**TEXTABSCHNITT**
Warum Jordaniens TV Selbstmordattentäter zeigt

Per Video wandte sich der Terrorist Osama bin Laden aus seinem Versteck in den afghanischen Bergen an die Welt. Die arabischen Völker umwarb er, indem er die autoritären Regime und die amerikanische Politik kritisierte. Auch zum Gegenspieler von US-Präsident George Bush konnte der flüchtige Islamist nur werden, weil seine Videobotschaften weltweit ausgestrahlt wurden. Hatte Ayatollah Khomeini in den 80er Jahren noch mit Tonkassetten für die Revolution in Iran geworben, so setzen die islamischen Extremisten im 21. Jahrhundert auf das Fernsehen. TV läuft in jedem arabischen Haushalt – gelesen wird dagegen kaum. In der Propagandaschlacht um die Herzen der Muslime nutzen nun auch die arabischen Regime verstärkt das Medium Fernsehen.

**BEREITGESTELLTE DATEN**
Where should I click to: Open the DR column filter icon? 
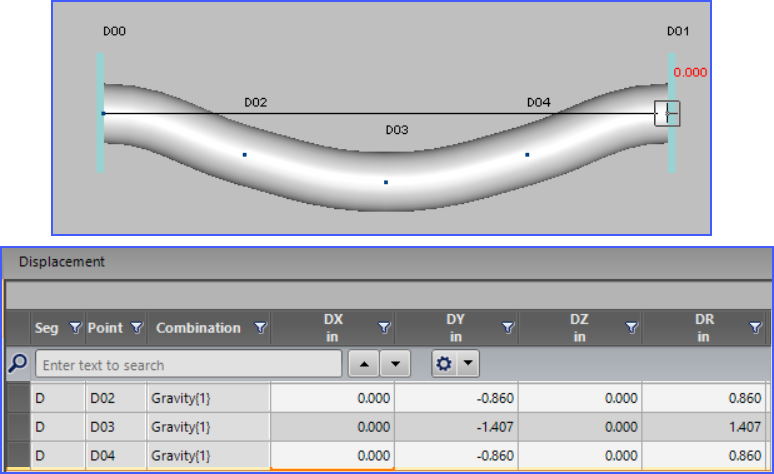(755, 327)
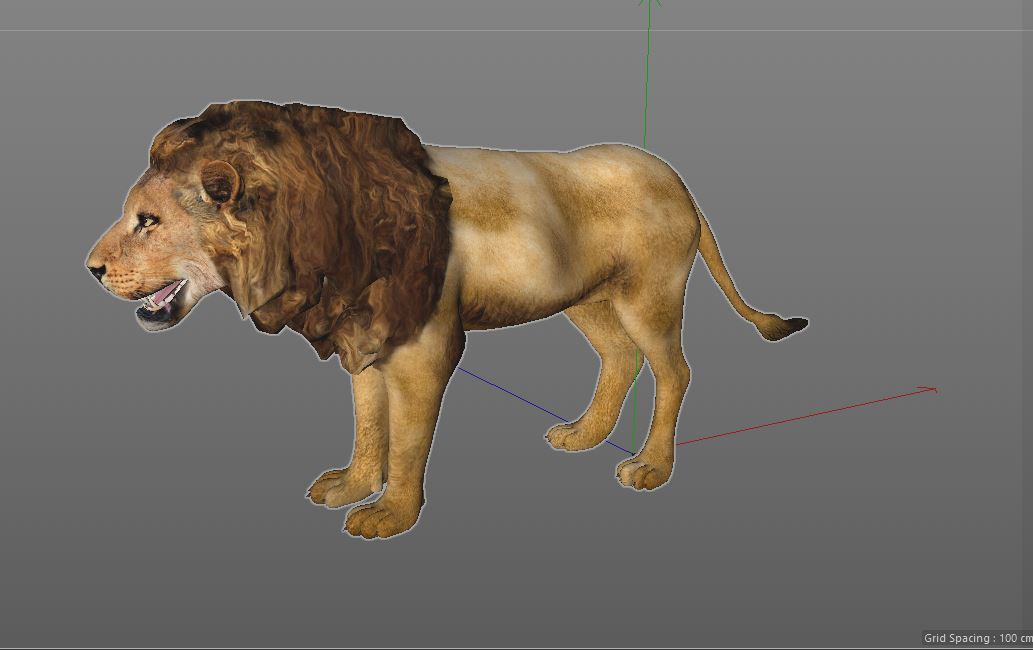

**ARBEITSANWEISUNGEN**
1. Womit warb Ayatollah Khomeini laut dem Textabschnitt in den 80er Jahren für die Revolution in Iran?
2. Schreiben Sie den Textabschnitt von „Per Video wandte“ bis „das Medium Fernsehen.“ wortgetreu ab.
Die Daten werden hier nicht gebraucht.

**ANTWORTEN**
1. Mit Tonkassetten.

2.
Per Video wandte sich der Terrorist Osama bin Laden aus seinem Versteck in den afghanischen Bergen an die Welt. Die arabischen Völker umwarb er, indem er die autoritären Regime und die amerikanische Politik kritisierte. Auch zum Gegenspieler von US-Präsident George Bush konnte der flüchtige Islamist nur werden, weil seine Videobotschaften weltweit ausgestrahlt wurden. Hatte Ayatollah Khomeini in den 80er Jahren noch mit Tonkassetten für die Revolution in Iran geworben, so setzen die islamischen Extremisten im 21. Jahrhundert auf das Fernsehen. TV läuft in jedem arabischen Haushalt – gelesen wird dagegen kaum. In der Propagandaschlacht um die Herzen der Muslime nutzen nun auch die arabischen Regime verstärkt das Medium Fernsehen.